Consumed by Cars

Winter 2013

baja
MUD IN HIS FACE, BUT NO DISGRACE: “It’s my varsity team,
it’s my fraternity, it’s my social network,” says Andrew Kelly ’13,
who isn’t afraid to get dirty for his Baja team. (Photo by Tony Marble)

When Adam Baumgartner ’10 was studying mechanical engineering at Johns Hopkins, the 6-foot-8-inch basketball player served as de facto recruiter for Hopkins BajaSAE, an enthusiastic group of students who design and build single-seat off-road vehicles for national competitions. He remembers the team’s current captain, Andrew Kelly ’13, when Kelly was just a high school student.

“Andrew came to visit with pictures of a kit car he had worked on. It was a roadster, with some really advanced technical elements. Obviously, he was talented, and very bright,” Baumgartner says.

“Professor [Kevin] Hemker suggested I give him a call, [and] I remembered back to the experience I had being recruited for basketball. We always joke that Andrew was our first Baja recruit.”

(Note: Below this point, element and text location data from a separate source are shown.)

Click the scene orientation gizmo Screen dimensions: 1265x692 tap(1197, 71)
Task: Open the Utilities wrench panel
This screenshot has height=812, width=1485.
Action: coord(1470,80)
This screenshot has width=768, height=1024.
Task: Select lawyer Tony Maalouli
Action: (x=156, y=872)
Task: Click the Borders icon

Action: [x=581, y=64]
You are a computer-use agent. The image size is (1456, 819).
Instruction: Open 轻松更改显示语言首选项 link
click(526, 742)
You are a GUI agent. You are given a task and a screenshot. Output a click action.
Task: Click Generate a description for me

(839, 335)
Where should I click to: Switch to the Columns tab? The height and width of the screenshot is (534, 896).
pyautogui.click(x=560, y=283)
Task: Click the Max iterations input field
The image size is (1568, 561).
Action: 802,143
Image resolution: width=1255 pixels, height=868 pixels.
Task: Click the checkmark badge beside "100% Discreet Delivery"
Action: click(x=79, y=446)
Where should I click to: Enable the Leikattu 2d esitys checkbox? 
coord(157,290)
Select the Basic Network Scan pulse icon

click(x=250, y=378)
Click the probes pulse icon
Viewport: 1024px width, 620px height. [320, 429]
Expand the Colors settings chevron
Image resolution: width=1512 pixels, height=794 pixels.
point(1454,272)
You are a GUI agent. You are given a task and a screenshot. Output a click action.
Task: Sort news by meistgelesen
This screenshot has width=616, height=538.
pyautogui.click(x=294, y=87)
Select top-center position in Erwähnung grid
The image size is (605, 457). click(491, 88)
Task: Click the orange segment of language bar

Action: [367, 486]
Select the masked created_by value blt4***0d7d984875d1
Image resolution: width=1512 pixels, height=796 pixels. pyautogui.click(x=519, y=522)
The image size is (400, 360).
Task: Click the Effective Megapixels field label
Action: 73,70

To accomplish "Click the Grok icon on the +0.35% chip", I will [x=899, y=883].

Baumgartner still serves as a chief recruiter, chief reunion planner, chief cheerleader, and chief networker for Hopkins Baja, a loose group of about 30 alums, many of whom work in the automobile industry. In fact, last Labor Day weekend for the second year running, the Baja alums gathered on Homewood campus to attend the Grand Prix of Baltimore. “It’s great. We get together, swap stories, and then get around to what we usually talk about … making cars run faster,” Baumgartner says.

Today, three Hopkins Baja alums, Baumgartner, Bobby Ng ’07 (who was the group’s first captain and convinced Baumgartner to join), and Peter Cremona- Simmons ’12, now work for Honda R&D Americas Inc. in Columbus, Ohio. Matt Blake ’12, last year’s captain who is back on campus pursuing a master’s degree in mechanical engineering, interned with Honda last summer.

“We’re really expanding [at Honda], and we’re working on exciting stuff,” says Baumgartner. “Hopkins engineers are trained to think creatively and quickly, so they fit in here. Bobby helped me out, by referring me for my job, and I want to do the same. We consider it paying it forward.”

Hopkins Baja—one of 230 teams competing in a collegiate design series sponsored by the national Society of Automotive Engineers (SAE)—was started in 2004 by freshmen Ng and David Chow ’07. “My interest in automotive engineering really came from Baja,” says Ng, now a body engineer at Honda.

What makes Baja unique, he says, is that the vehicle is fabricated almost entirely by hand. “Everything is a one-off part, everything is handmade,” he says. The program also is student- run, with faculty oversight, primarily for safety and fiscal matters. “Baja relies on the motivation and interest of the students,” says Ng, adding that cars can cost anywhere from $5,000 to $15,000 to build.

The group raises its own funds by tapping family members, corporate sponsors, and alumni donors. Last year Baumgartner pitched in $1,000, and Honda matched the gift through its corporate matching program. This year, he’s hoping to leverage other Honda employees’ donations and kick in as much as $4,000 for the team.

Kelly, this year’s captain, is gunning for a good year. The Hopkins team has improved its competition performance each year. In the 2012 Eastern contest, the team placed ninth overall in a field of 105, for their best performance ever. The team also was dubbed “most improved” by the judges, says Kelly.

Each car contains a 10-horsepower motor—suitable to operate a snow blower—that uses 87-octane gasoline, with an approximate maximum speed of 40 miles per hour on a flat surface. The goal, says Kelly, is to design the lightest, most durable car around that motor.

The annual four-day Baja competition, held regionally each spring, consists of numerous events, such as acceleration and hill climbing, and an obstacle course to assess suspension and tracking. “It’s a tremendous test for the vehicle,” Ng says. “It takes a lot of effort to finish well.”

Kelly’s involvement with the Baja team at Hopkins—currently numbering 28 students—is allconsuming. “It is my varsity team, it’s my fraternity, it’s my social network,” he says. “It has defined my time at Hopkins.”